It's a question as old as the trucks themselves: Why are fire engines red?

Better yet, says a New York optometrist, why aren't they lime yellow?

A new study suggests red firetrucks are more likely to be involved in accidents than trucks painted greenish yellow. But not everyone _ especially firefighters attached to the tradition of red fire engines _ is convinced.

"There have been two basic reactions," said Dr. Stephen S. Solomon, who conducted the study. "One is, "Thank God somebody's getting the word out.' The other is, "If it's not red, it's not a firetruck.' "

Solomon, an optometrist in Owego, N.Y., and a volunteer firefighter, studied accidents involving firetrucks from the Dallas Fire Department, which has both red and yellow vehicles.

From October 1984 through September 1988, red firetrucks in Dallas made 153,348 runs and were involved in 20 accidents. The department's yellow trucks, on the other hand, made 135,035 runs and had only four accidents.

"We know that under normal circumstances the human eye is red-blind at night and red-weak during the day," Solomon said. "If the human eye has so much difficulty seeing red, why are we using it for firetrucks?"

But yellow _ mixed with a touch of green _ is "highly visible," he said.

Solomon is not the first researcher to question the use of red firetrucks, said Mike Burton, assistant chief of the St.
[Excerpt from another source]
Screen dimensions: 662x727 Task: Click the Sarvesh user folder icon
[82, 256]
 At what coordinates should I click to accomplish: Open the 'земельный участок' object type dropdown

Petersburg Fire Department. Ten or 15 years ago St. Petersburg had a fleet of greenish-yellow trucks, but the department was not convinced that the color made fire runs safer.

Today, all but one of the city's trucks are red.

Many departments that experimented with different-colored trucks over the past 15 years are now returning to red _ mostly for tradition's sake, said Tim Elliott, spokesman for the International Association of Fire Chiefs.

"The fire service, particularly in America, is very tradition-oriented, and some departments are more progressive than others," he said.

Jim Schwaller, vice president of sales and marketing at Emergency One, an Ocala-based emergency vehicle manufacturer, said red firetrucks are sometimes safer just because it's traditional.

" When we look in our rearview mirror and see a big red truck, we know it's a firetruck," he said.

Emergency One paints fire engines "any color of the rainbow," including metallic blue, Schwaller said. But the most common order is still red, followed by white and greenish yellow.

Among Tampa Bay area fire departments, the jury is still out on what color trucks should be _ red, white, red and white, or lime yellow.

Clearwater even has neon orange.

Pinellas Park's lime yellowfiretruck fleet gets a thumbs-up from Solomon, but the white trucks in Dunedin and Seminole look "washed out" in rain or fog, he said.

St. Petersburg, New Port Richey and Tampa now use red or red and white trucks. But Tampa is considering a switch to greenish yellow, Chief Pete Botto said.

"We'll take lime yellow with a hot pink stripe _ whatever it takes for safety," he said.

But Botto conceded one point. "That lime yellow is ugly," he said.